* Exercise requirements *
Transcribe each record as written.

* Data to process *
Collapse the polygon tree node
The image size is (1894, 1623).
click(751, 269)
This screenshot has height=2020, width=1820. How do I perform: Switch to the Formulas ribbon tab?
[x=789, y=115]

* Task answer *
Collapse the polygon tree node
The image size is (1894, 1623).
click(751, 269)
This screenshot has height=2020, width=1820. How do I perform: Switch to the Formulas ribbon tab?
[x=789, y=115]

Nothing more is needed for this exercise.